Die Lied- und Alphornvorträge in der voll besetzten reformierten Kirche fanden bei allen Zuhörenden überaus grosse Beachtung und Anerkennung. Um 13.45 Uhr eröffnete das Jodelchörli Sardona Flims unter der Leitung von Johanna Bühler das Konzert  mit dem fachkundig gestalteten und mit grosser Ausstrahlung vorgetragenen Lied „Im Morgeliecht“ von Hannes Furrer. Es schien, als ob damit der „Qualitätstarif“ für das Konzert festgelegt worden sei. Die Konzertbesucherinnen und -besucher wurden in zweifacher Hinsicht überrascht und für ihr Erscheinen belohnt. Einerseits war es die grosse Vielfalt der mitwirkenden Formationen (Jodlerclubs, ein Quartett, mehrere Terzette, Duette, Solojodlerinnen und –jodler sowie je eine Alphorngruppen mit drei, resp. acht Mitgliedern). Andererseits war es die Qualität der Vorträge. Die Leistungen einer grossen Mehrheit der Aktiven in Bezug auf  text- und kompositionsgerechte Gestaltung (Rhythmik, Dynamik und Melodiebogen), Tongebung, Begeisterung und Ausstrahlung liessen die Herzen der Zuhörenden aber auch der Kenner der Jodlerszene höher schlagen. Immer wieder wurden die „unter die Haut gehenden Vorträge“ mit begeistertem und von spontanen Rufen begleitetem Applaus quittiert! Mit schön gestalteten Darbietungen vor der Kirche schloss die achtköpfige (!) Alphorngruppe „Sunatibas Postabiala Sumvitg“ das einmalige Konzert ab.

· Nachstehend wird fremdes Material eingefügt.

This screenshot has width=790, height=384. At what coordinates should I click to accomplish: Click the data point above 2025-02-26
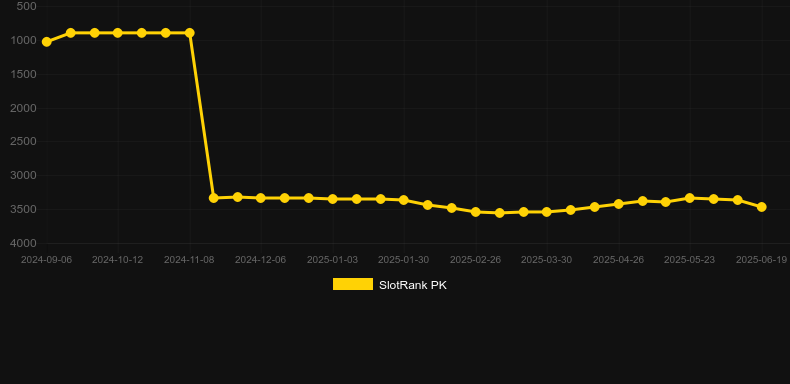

Nach der Veranstaltung in der Kirche stimmten das Alphorntrio Dischma und die Sunatibas Postabiala Sumvitg die Festbesucherinnen und –besucher mit spontanen Einlagen auf dem Schulhausplatz auf den dritten Teil des Jodlerfestes ein.

Höhepunkte und Qualität auch im gemütlichen Teil des Jodlerfestes

Im dritten Teil des Jodlerfestes mit dem gemeinsamen Nachtessen und der Abendunterhaltung kommt jeweils die Pflege der Gemütlichkeit und der Kameradschaft zum Zuge. Dabei wurden die Festbesucherinnen- und –besucher durch die Vorträge der Aktiven, die das Abendprogramm bestritten, nochmals angenehm überrascht. Den Reigen der  Darbietungen eröffnete das „Präsidentenchörli“, bestehend aus den Präsidentinnen und Präsidenten der Jodlerclubs (bestimmt eine einmalige Formation in der ganzen Schweiz!). Danach folgten kompetent und eindrücklich gestaltete Gesangsdarbietungen verschiedener Formationen (Jodelterzett Engadina; Duett Jolanda Felix mit Tochter; Jodelchörli Carschenna; Quartett Gion Caprez / Jolanda Felix / Manuela Schmid / Ernst Wunderli; Duett Manuela Schmid / Ernst Wunderli; Sonja Zürcher als professionelle Begleiterin der kleinen Formationen).  Einen einmaligen und  besinnlichen Abschluss des Abendprogramms gestaltete das Jodelchörli Sardona mit dem Lied „Abendandacht“ von Robert Fellmann, begleitet von einem darauf abgestimmten Videofilm von der Arbeit einer der Jodlerinnen als Sennerin auf der Alp Brün. Zu  später Stunde wurde der schöne und gemütliche Jodlertag 2005 mit dem Gesamtchorlied „Alpabfahrt“ von J. Düsel abgeschlossen.